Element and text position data
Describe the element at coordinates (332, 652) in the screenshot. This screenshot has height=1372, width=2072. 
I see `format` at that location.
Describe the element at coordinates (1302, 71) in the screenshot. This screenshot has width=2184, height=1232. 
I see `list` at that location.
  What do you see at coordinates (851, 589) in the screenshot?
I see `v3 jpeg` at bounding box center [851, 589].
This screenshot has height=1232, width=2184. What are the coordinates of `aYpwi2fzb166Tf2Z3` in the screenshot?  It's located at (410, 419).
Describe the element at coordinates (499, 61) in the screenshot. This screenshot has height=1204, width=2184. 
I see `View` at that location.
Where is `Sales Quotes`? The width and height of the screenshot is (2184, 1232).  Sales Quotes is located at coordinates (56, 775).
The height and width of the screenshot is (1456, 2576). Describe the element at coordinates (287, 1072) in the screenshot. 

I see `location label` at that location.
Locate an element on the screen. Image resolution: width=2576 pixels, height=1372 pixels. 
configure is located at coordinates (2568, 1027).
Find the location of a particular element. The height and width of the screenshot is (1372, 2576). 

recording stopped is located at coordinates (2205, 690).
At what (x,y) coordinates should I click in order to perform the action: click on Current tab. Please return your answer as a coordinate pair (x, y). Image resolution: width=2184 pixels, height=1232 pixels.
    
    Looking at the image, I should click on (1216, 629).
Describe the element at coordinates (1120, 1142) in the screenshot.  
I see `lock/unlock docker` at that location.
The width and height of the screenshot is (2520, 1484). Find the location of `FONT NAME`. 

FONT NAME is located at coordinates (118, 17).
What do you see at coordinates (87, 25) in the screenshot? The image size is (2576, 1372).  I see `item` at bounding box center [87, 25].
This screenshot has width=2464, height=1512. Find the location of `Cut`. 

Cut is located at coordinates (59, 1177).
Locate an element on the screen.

**EXERCISE DETAILS**
Copy the listing above line for line, changing nothing.

**SOLVED PROBLEM**
Describe the element at coordinates (332, 652) in the screenshot. This screenshot has height=1372, width=2072. 
I see `format` at that location.
Describe the element at coordinates (1302, 71) in the screenshot. This screenshot has width=2184, height=1232. 
I see `list` at that location.
  What do you see at coordinates (851, 589) in the screenshot?
I see `v3 jpeg` at bounding box center [851, 589].
This screenshot has height=1232, width=2184. What are the coordinates of `aYpwi2fzb166Tf2Z3` in the screenshot?  It's located at (410, 419).
Describe the element at coordinates (499, 61) in the screenshot. This screenshot has height=1204, width=2184. 
I see `View` at that location.
Where is `Sales Quotes`? The width and height of the screenshot is (2184, 1232).  Sales Quotes is located at coordinates (56, 775).
The height and width of the screenshot is (1456, 2576). Describe the element at coordinates (287, 1072) in the screenshot. 

I see `location label` at that location.
Locate an element on the screen. Image resolution: width=2576 pixels, height=1372 pixels. 
configure is located at coordinates (2568, 1027).
Find the location of a particular element. The height and width of the screenshot is (1372, 2576). 

recording stopped is located at coordinates (2205, 690).
At what (x,y) coordinates should I click in order to perform the action: click on Current tab. Please return your answer as a coordinate pair (x, y). Image resolution: width=2184 pixels, height=1232 pixels.
    
    Looking at the image, I should click on (1216, 629).
Describe the element at coordinates (1120, 1142) in the screenshot.  
I see `lock/unlock docker` at that location.
The width and height of the screenshot is (2520, 1484). Find the location of `FONT NAME`. 

FONT NAME is located at coordinates (118, 17).
What do you see at coordinates (87, 25) in the screenshot? The image size is (2576, 1372).  I see `item` at bounding box center [87, 25].
This screenshot has width=2464, height=1512. Find the location of `Cut`. 

Cut is located at coordinates (59, 1177).
Locate an element on the screen.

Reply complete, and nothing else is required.